▸ Provided records:
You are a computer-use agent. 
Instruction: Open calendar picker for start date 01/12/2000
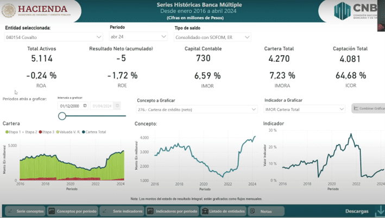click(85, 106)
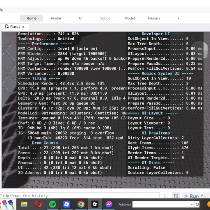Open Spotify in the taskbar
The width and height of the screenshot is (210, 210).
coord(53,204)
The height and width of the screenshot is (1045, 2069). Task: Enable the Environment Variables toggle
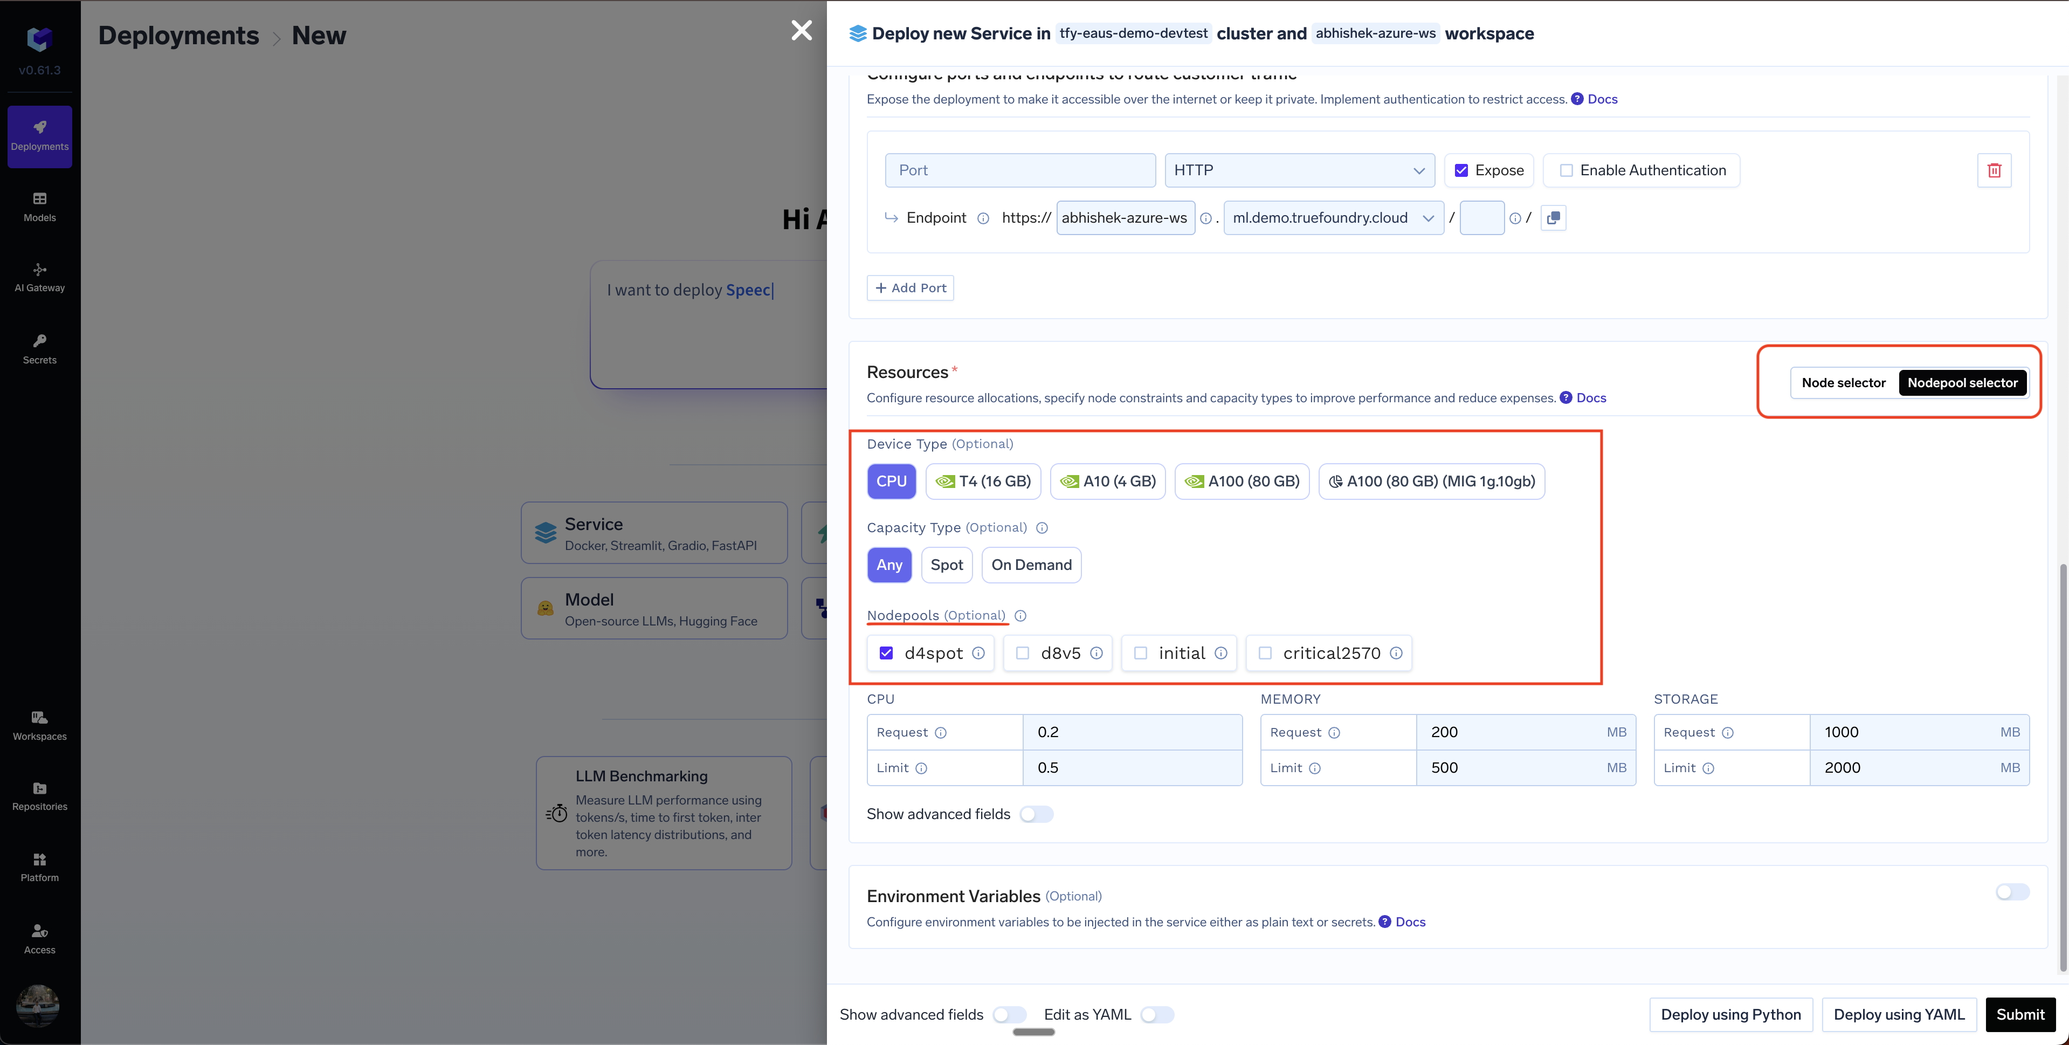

▸ Task to carry out: Rewrite the entries from the beginning through the line that contains "coord(53,204)", inclusive, swapping "calendar picker" for "date selector" and changing nothing else. Leave out the pictures.

▸ Worked solution:
You are a computer-use agent. 
Instruction: Open date selector for start date 01/12/2000
click(85, 106)
Open Spotify in the taskbar
The width and height of the screenshot is (210, 210).
coord(53,204)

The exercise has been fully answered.